Word and element pointing listing:
-- START --

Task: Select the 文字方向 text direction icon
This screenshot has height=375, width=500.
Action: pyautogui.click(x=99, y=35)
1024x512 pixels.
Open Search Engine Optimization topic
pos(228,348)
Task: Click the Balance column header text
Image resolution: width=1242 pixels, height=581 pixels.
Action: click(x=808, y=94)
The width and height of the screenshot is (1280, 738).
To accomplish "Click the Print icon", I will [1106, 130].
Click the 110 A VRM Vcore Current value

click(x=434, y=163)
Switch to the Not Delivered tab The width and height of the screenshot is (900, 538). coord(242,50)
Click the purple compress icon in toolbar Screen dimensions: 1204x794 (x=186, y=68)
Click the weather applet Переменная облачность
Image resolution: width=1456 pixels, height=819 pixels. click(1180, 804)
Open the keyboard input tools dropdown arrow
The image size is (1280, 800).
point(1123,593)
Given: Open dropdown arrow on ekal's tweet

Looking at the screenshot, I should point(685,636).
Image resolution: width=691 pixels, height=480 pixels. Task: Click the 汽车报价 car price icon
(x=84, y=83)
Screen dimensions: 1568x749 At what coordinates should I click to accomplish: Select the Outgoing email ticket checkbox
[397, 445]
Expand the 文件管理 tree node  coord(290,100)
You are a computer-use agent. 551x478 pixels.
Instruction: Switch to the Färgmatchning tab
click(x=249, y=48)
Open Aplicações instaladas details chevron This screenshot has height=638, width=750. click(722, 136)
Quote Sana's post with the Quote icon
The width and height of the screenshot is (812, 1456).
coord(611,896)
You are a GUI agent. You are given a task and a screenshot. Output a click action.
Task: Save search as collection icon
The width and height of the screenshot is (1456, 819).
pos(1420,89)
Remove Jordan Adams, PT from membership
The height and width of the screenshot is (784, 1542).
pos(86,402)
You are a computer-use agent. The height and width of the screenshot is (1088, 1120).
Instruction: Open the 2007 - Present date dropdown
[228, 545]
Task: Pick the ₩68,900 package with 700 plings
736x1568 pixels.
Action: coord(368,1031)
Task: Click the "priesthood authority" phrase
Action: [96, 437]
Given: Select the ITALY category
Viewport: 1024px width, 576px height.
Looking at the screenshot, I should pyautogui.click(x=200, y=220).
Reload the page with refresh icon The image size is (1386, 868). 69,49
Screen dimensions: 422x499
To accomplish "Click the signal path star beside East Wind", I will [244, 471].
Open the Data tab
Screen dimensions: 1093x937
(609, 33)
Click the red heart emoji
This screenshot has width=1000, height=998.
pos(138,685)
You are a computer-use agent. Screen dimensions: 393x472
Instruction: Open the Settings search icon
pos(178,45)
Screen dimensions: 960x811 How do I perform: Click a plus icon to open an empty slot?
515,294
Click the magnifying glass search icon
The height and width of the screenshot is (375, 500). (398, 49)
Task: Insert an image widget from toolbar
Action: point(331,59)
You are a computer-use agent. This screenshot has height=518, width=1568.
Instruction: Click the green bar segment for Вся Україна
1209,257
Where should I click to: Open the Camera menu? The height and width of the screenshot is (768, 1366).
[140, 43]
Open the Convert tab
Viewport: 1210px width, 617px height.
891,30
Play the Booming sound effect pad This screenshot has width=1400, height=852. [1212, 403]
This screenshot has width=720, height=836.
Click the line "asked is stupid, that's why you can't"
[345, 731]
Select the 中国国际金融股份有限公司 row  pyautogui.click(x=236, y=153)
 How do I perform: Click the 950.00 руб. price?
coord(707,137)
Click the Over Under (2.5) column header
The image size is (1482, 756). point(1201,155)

-- END --

Extract every line of the listing that contains the string "header", matching its case exactly.

Task: Click the Balance column header text
Click the Over Under (2.5) column header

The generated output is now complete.